The Lorenz manifold and the hyperbolic plane have been crafted using crochet.[ 2] [ 3] Knitted and crocheted tori have also been constructed depicting toroidal embeddings of the complete graph K 7 and of the Heawood graph .[ 4] The crocheting of hyperbolic planes has been popularized by the Institute For Figuring ; a book by Daina Taimina on the subject, Crocheting Adventures with Hyperbolic Planes , won the 2009 Bookseller/Diagram Prize for Oddest Title of the Year .[ 5]
Embroidery
Two Bargello patterns
Embroidery techniques such as counted-thread embroidery [ 6] including cross-stitch and some canvas work methods such as Bargello make use of the natural pixels of the weave, lending themselves to geometric designs.[ 7] [ 8]
Weaving
Ada Dietz (1882 – 1981) was an American weaver best known for her 1949 monograph Algebraic Expressions in Handwoven Textiles , which defines weaving patterns based on the expansion of multivariate polynomials .[ 9]
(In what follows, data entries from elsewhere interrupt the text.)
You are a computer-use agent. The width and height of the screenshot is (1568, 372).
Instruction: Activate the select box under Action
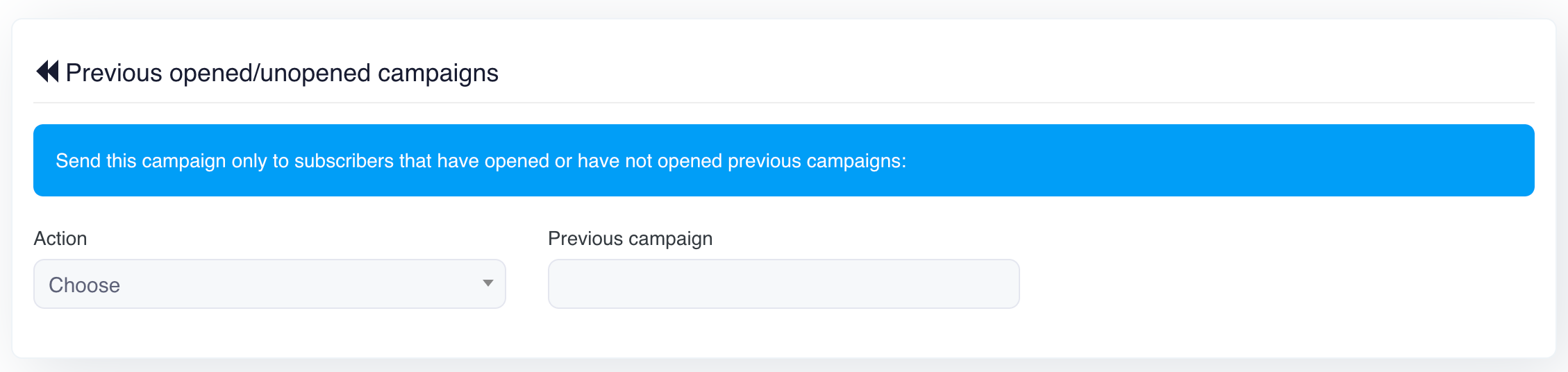pos(269,284)
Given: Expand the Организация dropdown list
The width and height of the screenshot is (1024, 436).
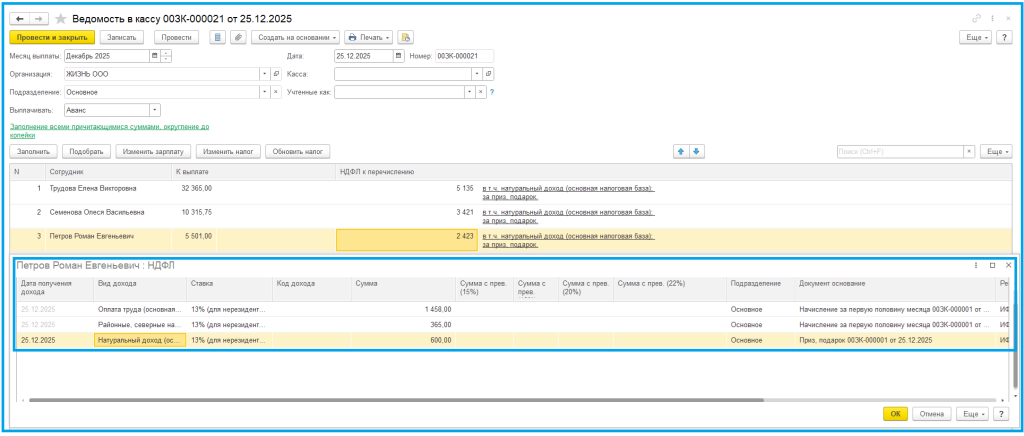Looking at the screenshot, I should click(264, 74).
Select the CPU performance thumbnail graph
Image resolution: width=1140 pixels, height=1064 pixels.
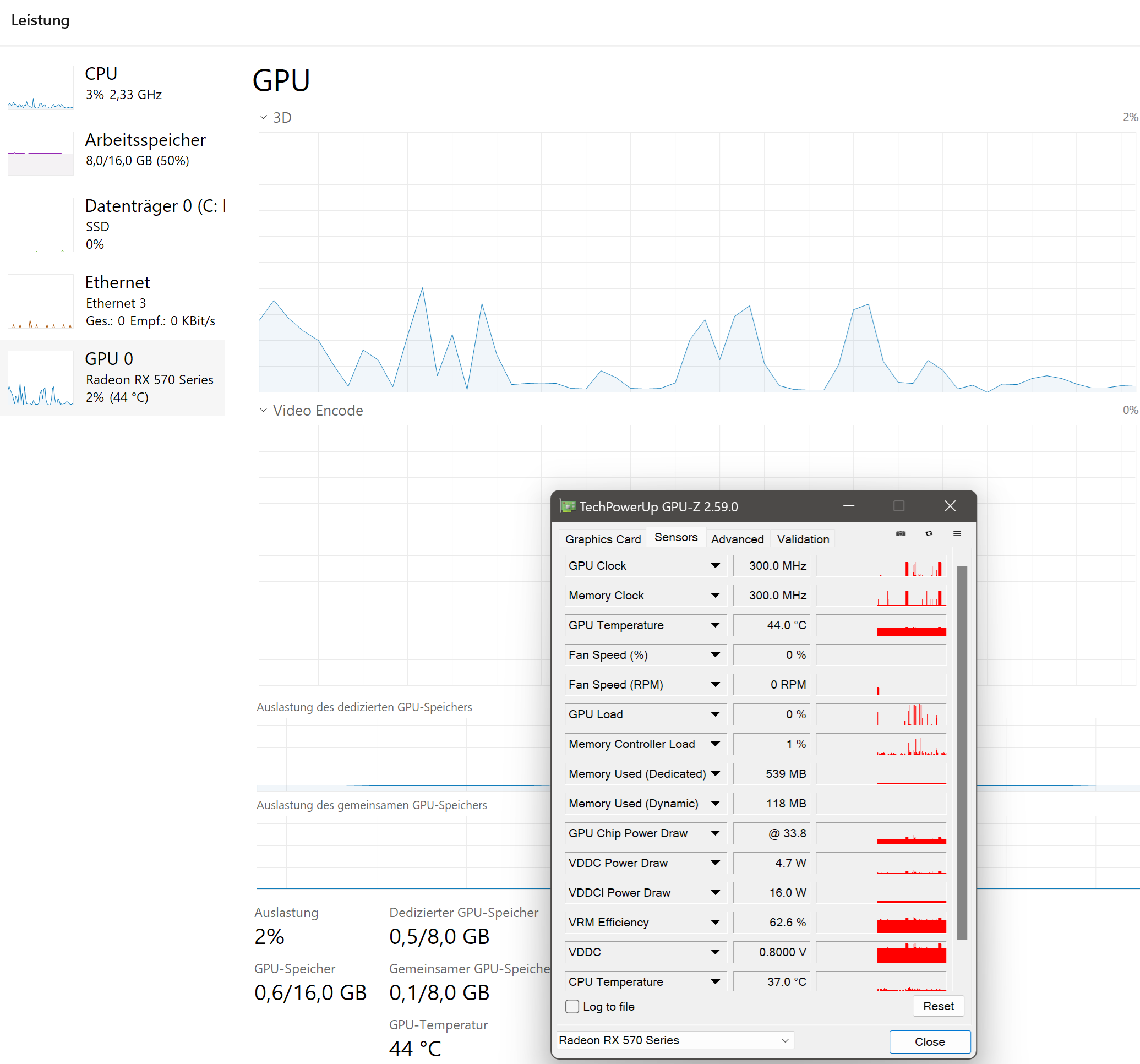(x=40, y=88)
J. C. P. Miller (1970 ) used the Rule 90 cellular automaton to design tapestries depicting both trees and abstract patterns of triangles.[ 10]
Spinning
Margaret Greig was a mathematician who articulated the mathematics of worsted spinning .[ 11]
Fashion design
The silk scarves from DMCK Designs' 2013 collection are all based on Douglas McKenna's space-filling curve patterns.[ 12] The designs are either generalized Peano curves, or based on a new space-filling construction technique.[ 13] [ 14]
The Issey Miyake Fall-Winter 2010–2011 ready-to-wear collection designs from a collaboration between fashion designer Dai Fujiwara and mathematician William Thurston . The designs were inspired by Thurston's geometrization conjecture , the statement that every 3-manifold can be decomposed into pieces with one of eight different uniform geometries, a proof of which had been sketched in 2003 by Grigori Perelman as part of his proof of the Poincaré conjecture .[ 15]
See also
References
^ Ellison, Elaine; Venters, Diana (1999). Mathematical Quilts: No Sewing Required . Key Curriculum. ISBN 1-55953-317-X . .
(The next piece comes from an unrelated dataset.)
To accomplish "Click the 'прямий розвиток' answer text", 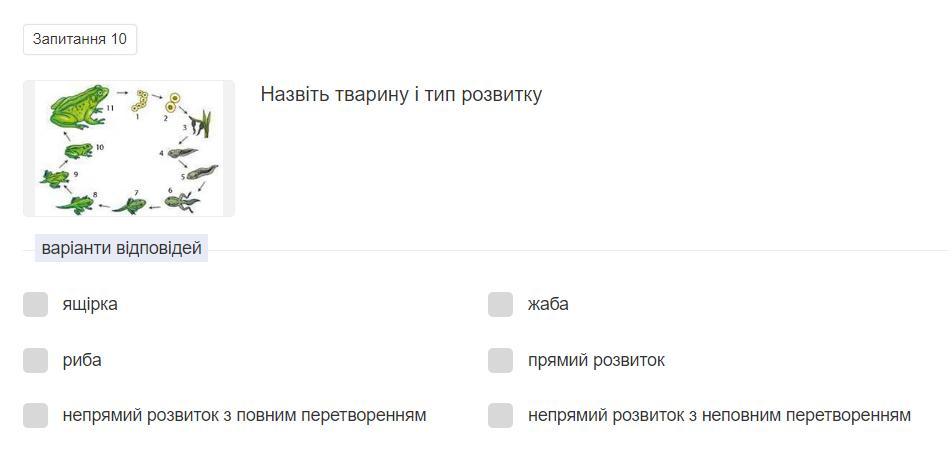I will [x=596, y=360].
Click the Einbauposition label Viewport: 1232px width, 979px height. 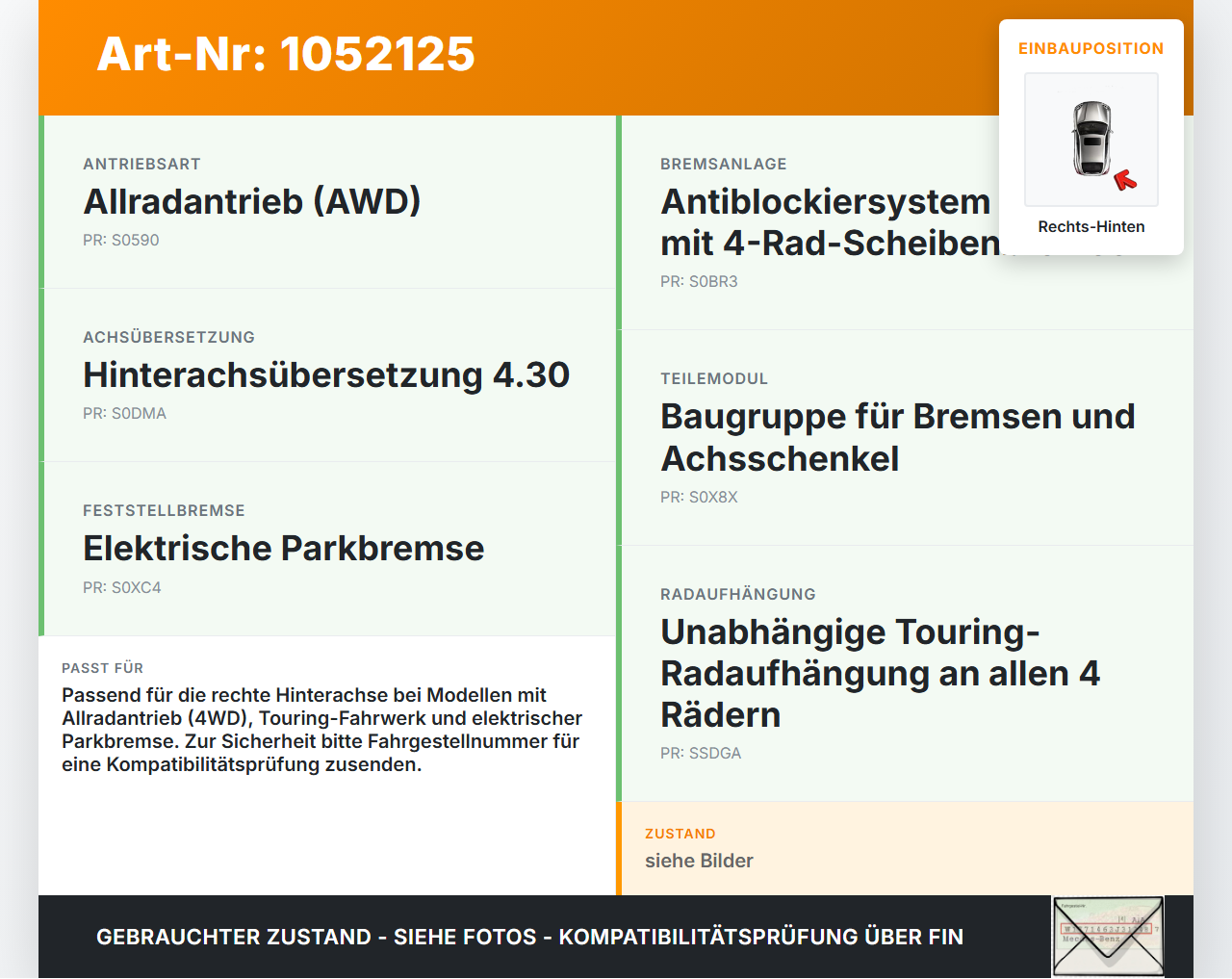click(x=1091, y=48)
^ Henderson, David; Taimina, Daina (2001), "Crocheting the hyperbolic plane" (PDF) , Mathematical Intelligencer , 23 (2): 17–28, doi :10.1007/BF03026623 , S2CID 120271314 }.
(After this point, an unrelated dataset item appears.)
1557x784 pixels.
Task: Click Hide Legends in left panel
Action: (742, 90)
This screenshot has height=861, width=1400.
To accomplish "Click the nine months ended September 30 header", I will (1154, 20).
^ Osinga, Hinke M. ; Krauskopf, Bernd (2004), "Crocheting the Lorenz manifold" (PDF) , Mathematical Intelligencer , 26 (4): 25–37, doi :10.1007/BF02985416 , S2CID 119728638 .
^ belcastro, sarah-marie; Yackel, Carolyn (2009), "The seven-colored torus: mathematically interesting and nontrivial to construct", in Pegg, Ed Jr. ; Schoen, Alan H.; Rodgers, Tom (eds.), Homage to a Pied Puzzler , AK Peters, pp. 25–32 .
^ Bloxham, Andy (March 26, 2010), "Crocheting Adventures with Hyperbolic Planes wins oddest book title award" , The Telegraph .
^ Gillow, John, and Bryan Sentance. World Textiles , Little, Brown, 1999.
^ Snook, Barbara. Florentine Embroidery . Scribner, Second edition 1967.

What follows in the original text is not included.